A River Runs Through It, Norman Maclean: i once was graced to work alongside Norman’s son John, a fine fine bespectacled gent with a much quieter, more studious demeanor than many of the newsroom characters. his father’s masterwork  stands as one of the great “evocations of nature’s miracles…and a probing of human mysteries.”

The Abundance, Annie Dillard: a landmark collection from the writer i consider my north star.

Five by Fitzgerald, F. Scott Fitzgerald: i’m ever trying to expand and deepen my knowledge of the American canon and F. Scott deserves more of my attention. 

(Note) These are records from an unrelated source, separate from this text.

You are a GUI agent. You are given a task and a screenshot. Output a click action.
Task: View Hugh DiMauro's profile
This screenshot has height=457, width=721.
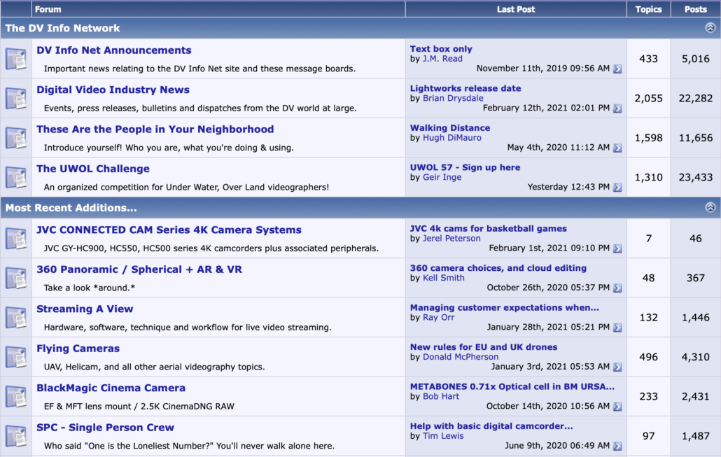(453, 138)
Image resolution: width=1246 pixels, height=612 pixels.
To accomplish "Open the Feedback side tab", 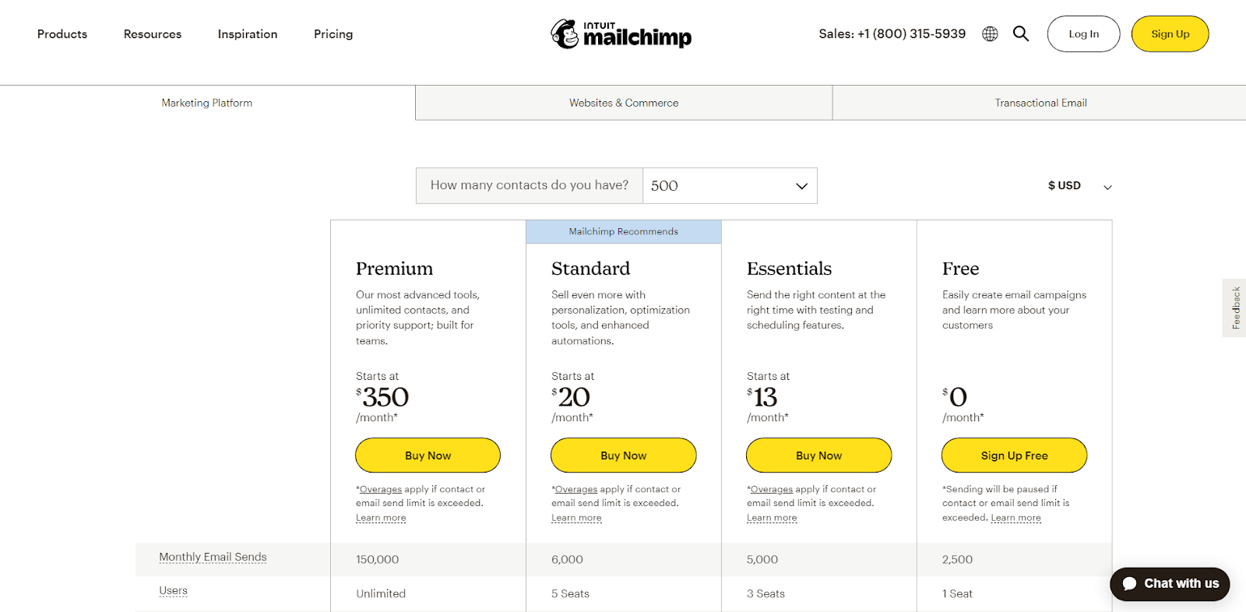I will (1235, 308).
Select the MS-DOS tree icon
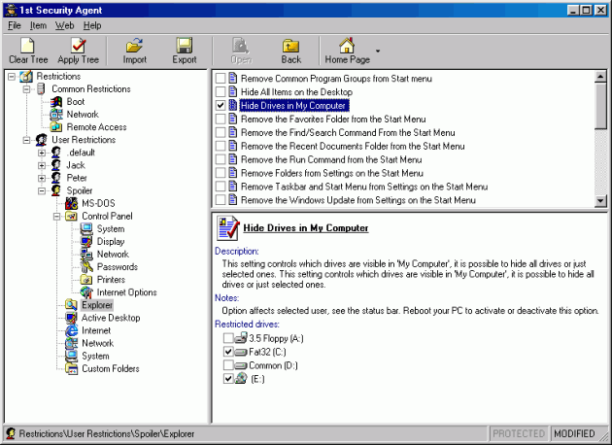This screenshot has height=445, width=612. click(72, 203)
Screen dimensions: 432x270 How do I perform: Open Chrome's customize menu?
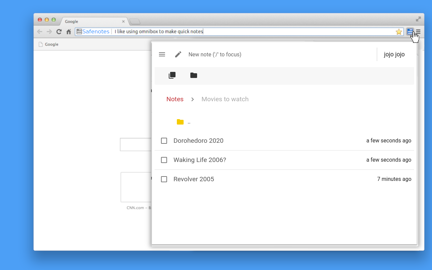pos(418,31)
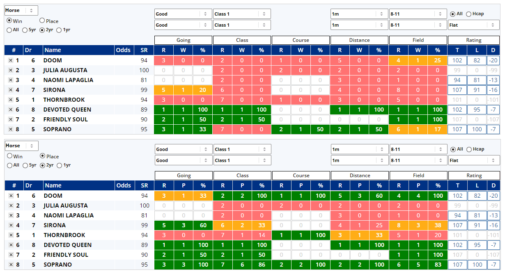Viewport: 505px width, 274px height.
Task: Expand the Flat dropdown in upper panel
Action: point(473,25)
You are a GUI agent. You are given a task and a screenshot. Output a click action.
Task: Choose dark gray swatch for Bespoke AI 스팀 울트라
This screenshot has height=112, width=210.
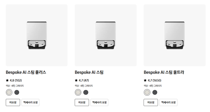pyautogui.click(x=155, y=92)
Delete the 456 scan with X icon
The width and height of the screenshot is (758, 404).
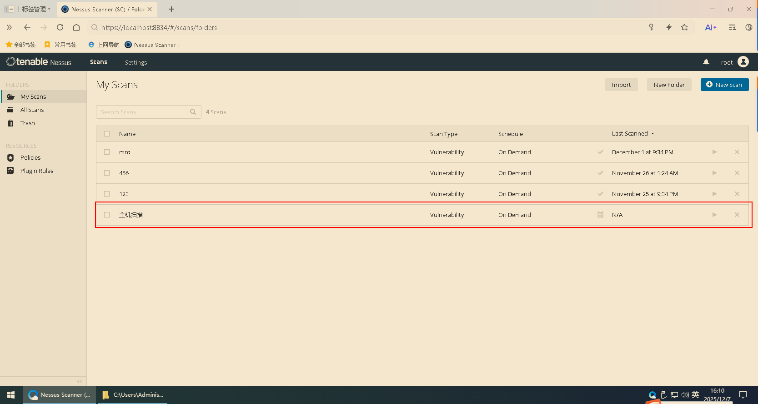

Dear Ann, Bobbie Ann Mason: mason, like me, is a kentucky native, so i feel it my native obligation to inhale her prose and her poetic ways of unspooling a story. i read my first bobbie ann mason so long ago, and it’s been ages since, so where better to reacquaint ourselves than the rolling countryside of the heartland we both call home?

Wallflower at the Orgy, Nora Ephron: ephron makes me laugh so hard i’d best keep an eye out for rest stops along the way. en route to one parents’ weekend, we listened to Heart Burn, her tale of woe from her years married to and divorcing from none other than journalistic legend Carl Bernstein. we loved listening so much we were sort of bummed we had to stop the car in ohio, where our kid was a freshman in college, and couldn’t roll along till, say, the atlantic seaboard, where we could have gotten a few more hours of ephron under our belts….


a bit more buechner, because there’s never enough:

“What we hunger for perhaps more than anything else 
is to be known in our full humanness, and yet that 
is often just what we also fear more than anything else. 
It is important to tell at least from time to time the secret of who we truly and fully are . . . because otherwise we run the risk of losing track of who we truly and fully are and little by little come to accept instead the highly edited version which we put forth in hope that the world will find it more acceptable than the real thing. It is important to tell our secrets too because it makes it easier . . . for other people to tell us a secret or two of their own . ”

Frederick Buechner

and with that, this week’s edition of the chair gazette is a wrap. question of the week: how will suck the succulence out of summer’s august sweetness?

college kid this week, on the brink of one last back-to-school.